U.S. official deems bin Laden ‘impotent’

? Two days before the sixth anniversary of the Sept. 11 attacks, President Bush’s domestic security adviser dismissed al-Qaida mastermind Osama bin Laden as “virtually impotent.”

The comments by Frances F. Townsend came three days after a new videotape of bin Laden appeared, with the terrorist leader comparing the Iraq war to Vietnam and praising the actions of the 19 airline hijackers who caused the deaths of almost 3,000 people on Sept. 11, 2001.

Townsend said the taped statement released by an oddly dark-bearded bin Laden was genuine and recently made, but she described it as little more than a propaganda device.

“Let’s remember almost six years now since September the 11th, we have not seen much of bin Laden,” she said on “Fox News Sunday,” noting that this was the third audio or videotape released of him in as many years. “This is about the best he can do. This is a man on the run, from a cave, who is virtually impotent other than these tapes.”

President Bush on Saturday said the tape was a “reminder of the dangerous world in which we live.”

But Townsend’s assessment of the terrorist network leader – which she repeated, almost word for word, in a later appearance on CNN’s “Late Edition” – echoed remarks last week by the newest GOP presidential candidate, former Tennessee Sen. Fred D. Thompson, who said in response to the latest videotape that bin Laden was “more symbolism than anything else.”

Sunday, Sens. John F. Kerry, D-Mass., and John McCain, R-Ariz., shot back on ABC’s “This Week,” arguing that bin Laden remains a dangerously charismatic figure with a broad Internet reach who must be captured.

“He continues to communicate, he continues to lead and he continues to be a symbol for them of leadership in this radical hatred and evil radical Islamic extremism,” said McCain, who also is seeking his party’s presidential nomination. If elected to the White House, McCain continued, “I’ll get him. I’ll get him. And we’ve got to get him.”

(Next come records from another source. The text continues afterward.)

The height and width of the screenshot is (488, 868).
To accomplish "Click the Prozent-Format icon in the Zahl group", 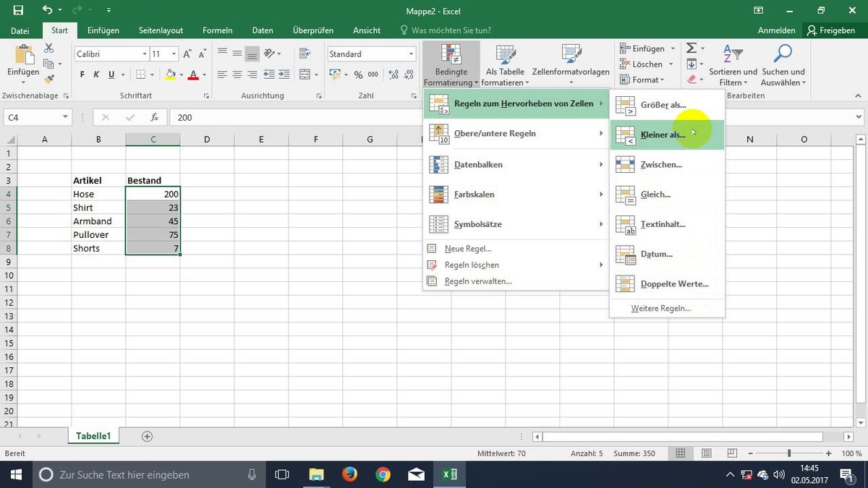I will (x=358, y=74).
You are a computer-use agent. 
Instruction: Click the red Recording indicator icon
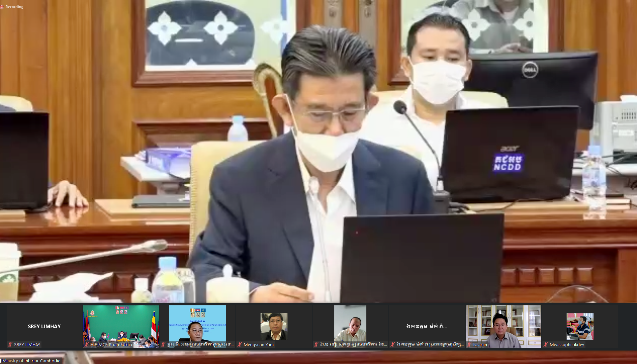click(2, 7)
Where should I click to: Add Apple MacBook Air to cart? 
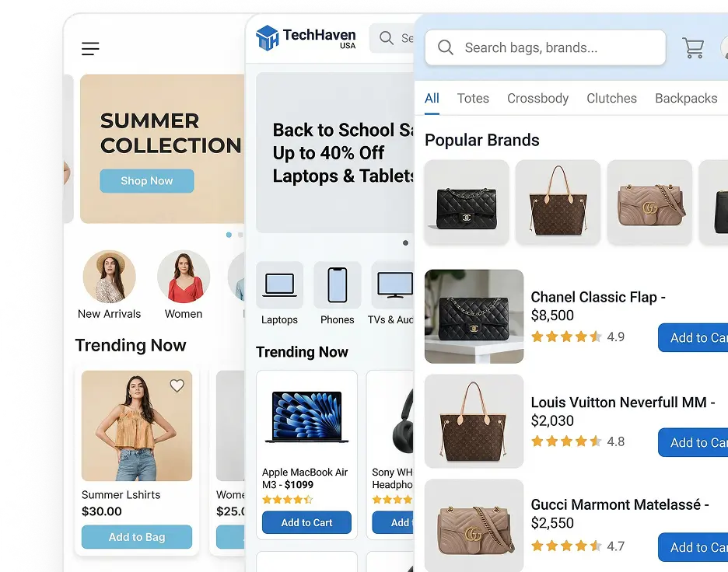306,522
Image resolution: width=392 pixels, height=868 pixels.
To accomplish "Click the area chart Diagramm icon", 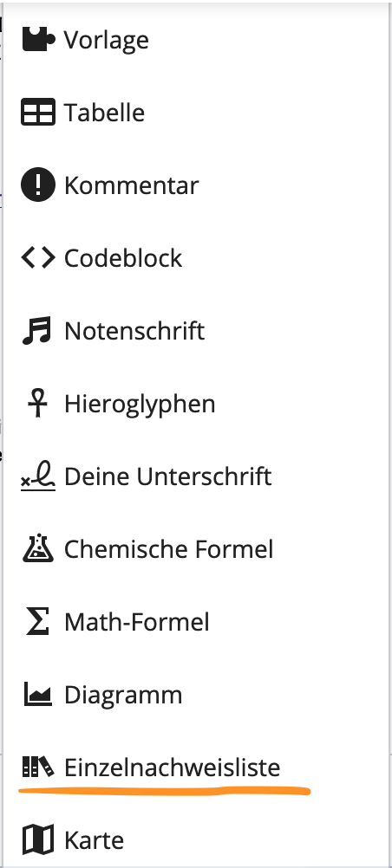I will tap(37, 694).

Kerry, the Democrats’ presidential candidate in 2004, called bin Laden’s most recent appearance testimony to “the failure of this administration to capture and kill him.”

“Here’s a man who is sending tapes, influencing the region, influencing and recruiting terrorists, who is still directing from Afghanistan and from Pakistan attacks against the United States,” Kerry said. “And we have some Republican candidates for president who think it’s insignificant? That should disqualify them from being president in the first place.”